BEGIN Task material

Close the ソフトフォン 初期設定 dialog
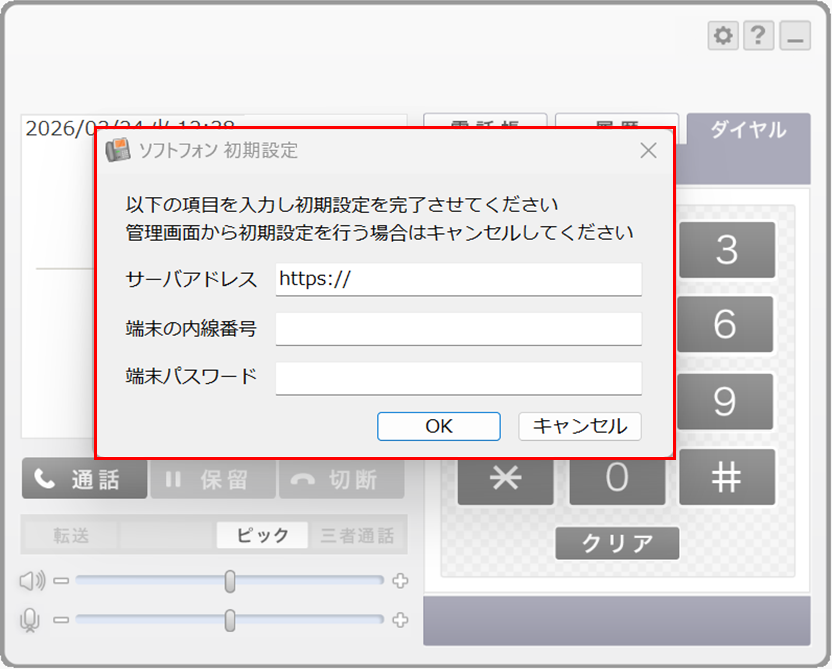832x669 pixels. [648, 151]
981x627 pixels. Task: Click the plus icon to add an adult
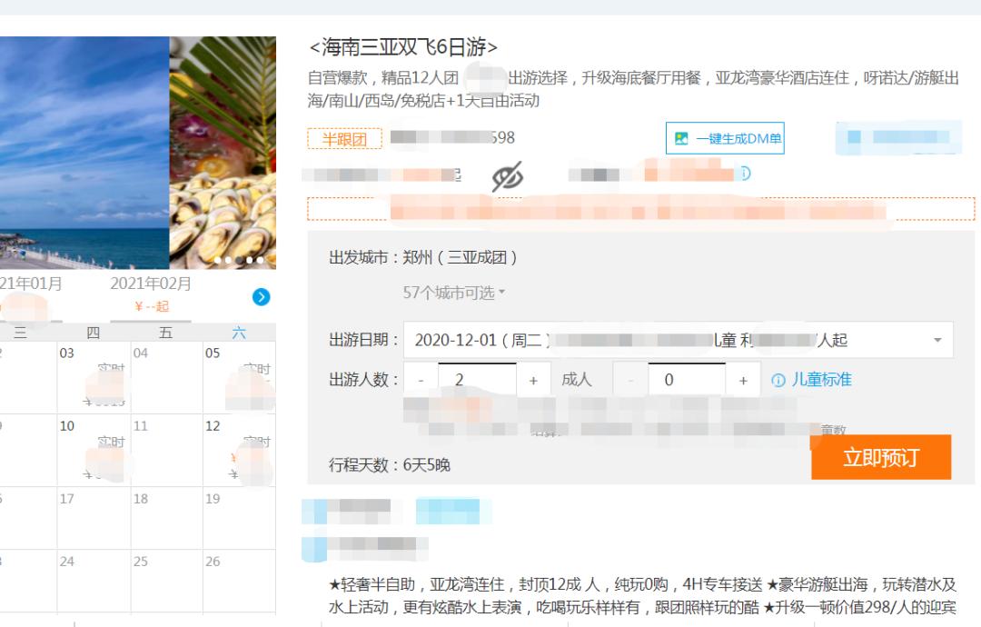(x=534, y=379)
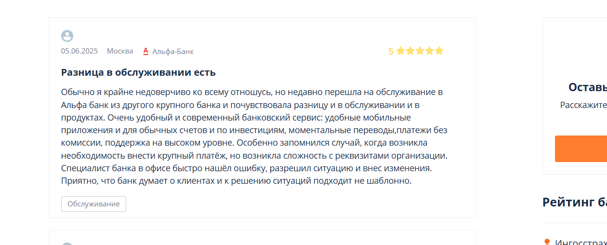Click the second star in the rating
607x245 pixels.
tap(410, 51)
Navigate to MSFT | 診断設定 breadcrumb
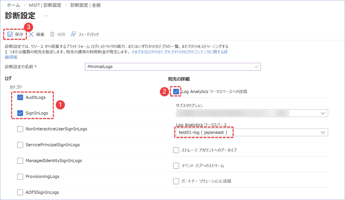345x200 pixels. pos(48,5)
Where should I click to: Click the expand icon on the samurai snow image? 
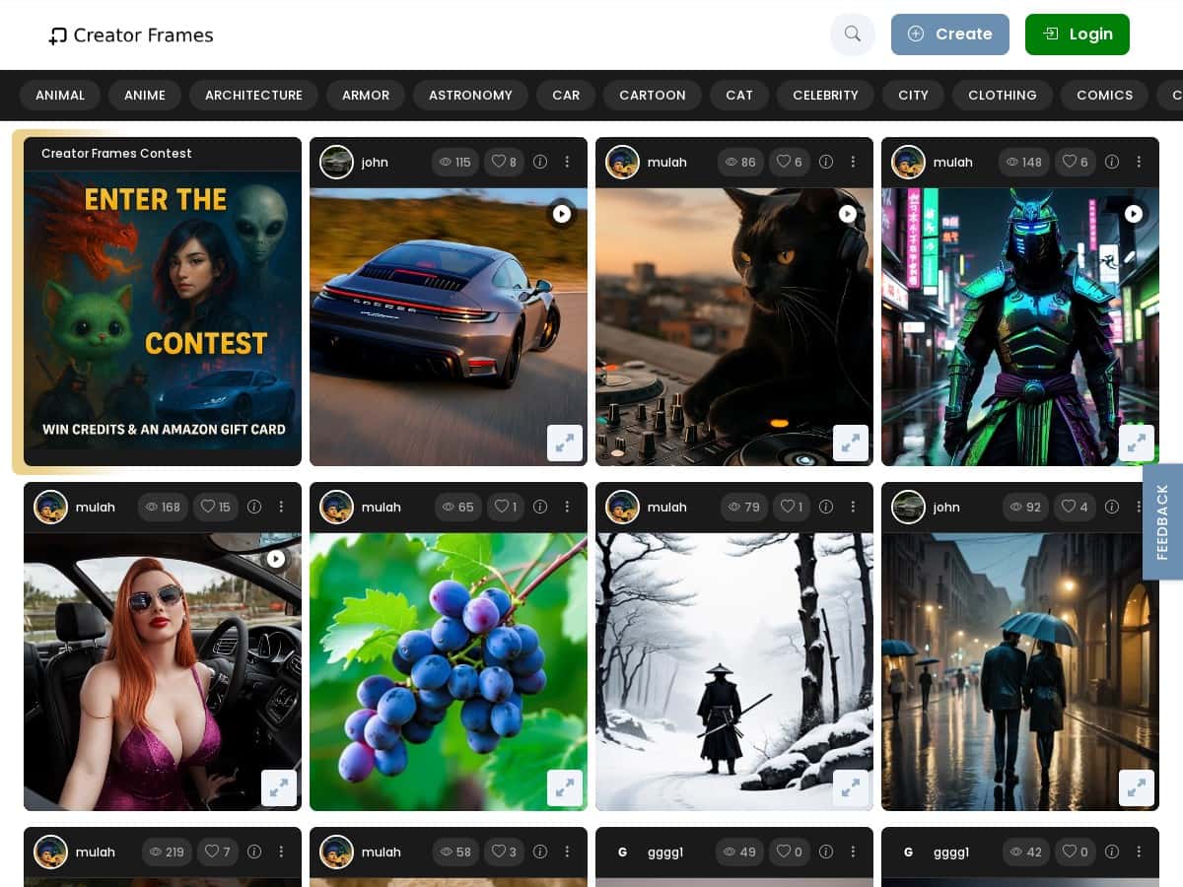[851, 787]
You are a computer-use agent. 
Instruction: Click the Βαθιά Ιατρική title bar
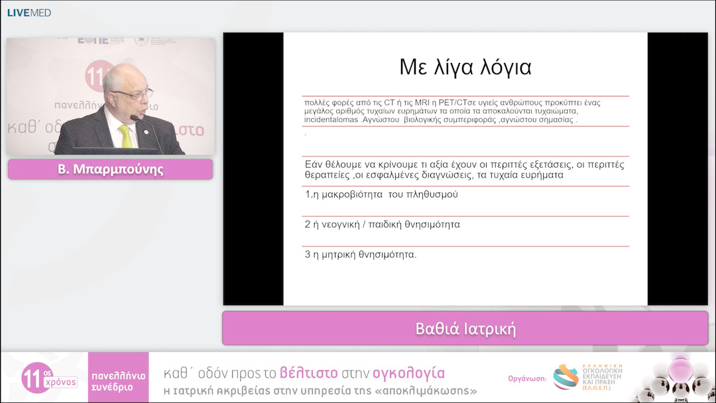[x=465, y=329]
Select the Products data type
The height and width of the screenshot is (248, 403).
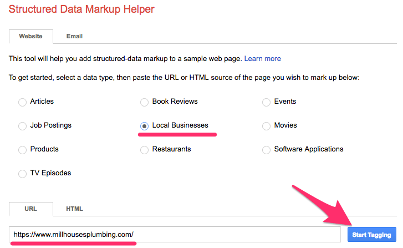pos(22,150)
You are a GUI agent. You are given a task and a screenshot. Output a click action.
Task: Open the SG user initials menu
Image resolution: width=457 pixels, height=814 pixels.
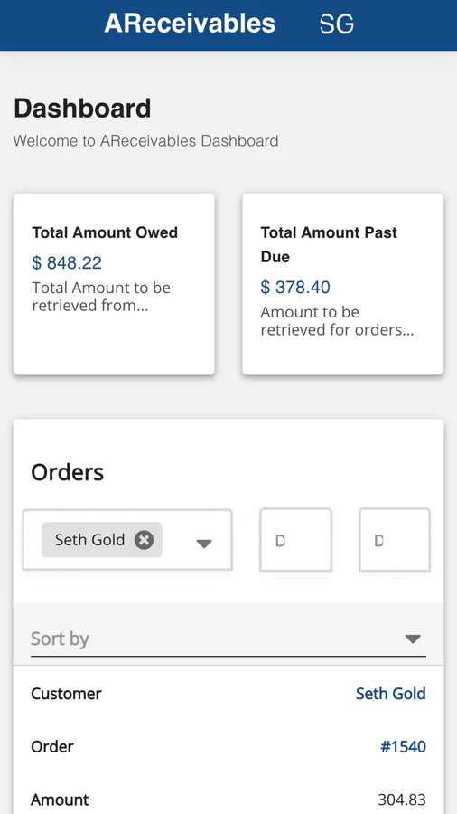click(337, 24)
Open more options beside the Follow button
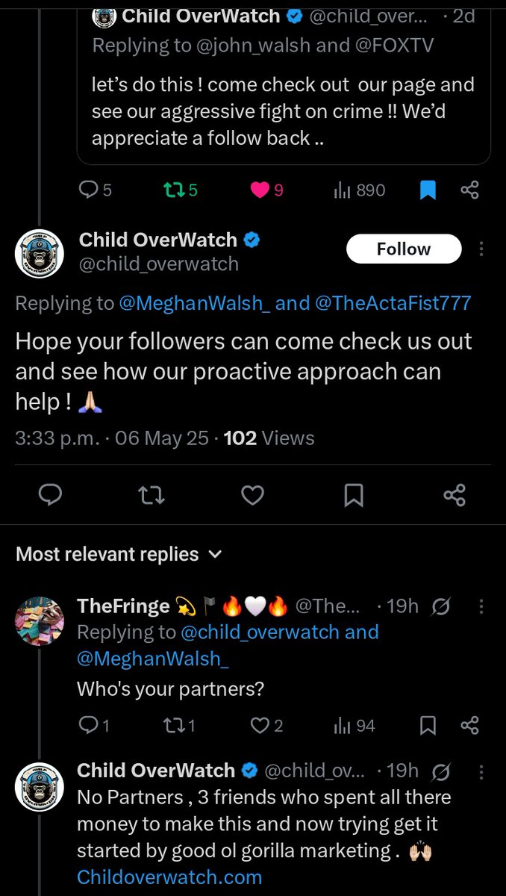This screenshot has width=506, height=896. coord(481,249)
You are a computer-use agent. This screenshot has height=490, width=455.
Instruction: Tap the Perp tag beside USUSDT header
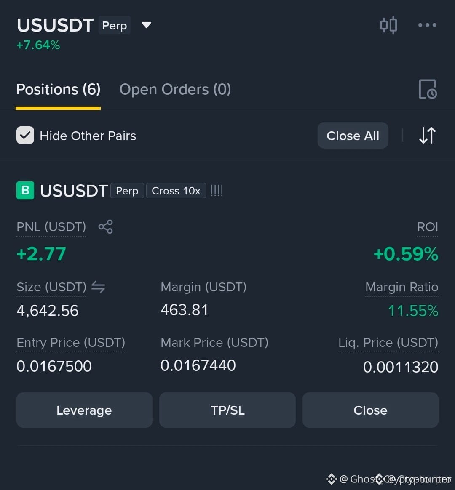pos(115,25)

END Task material

→ **Aim of the exercise**
Your copy must hold exactly the lines from the one with "Task: Open the SG user initials menu" to the end of the records above, both included, and no pictures.

→ **Task solution**
Task: Open the SG user initials menu
Image resolution: width=457 pixels, height=814 pixels.
click(337, 24)
Open more options beside the Follow button
This screenshot has width=506, height=896. coord(481,249)
You are a computer-use agent. This screenshot has height=490, width=455.
Instruction: Tap the Perp tag beside USUSDT header
pos(115,25)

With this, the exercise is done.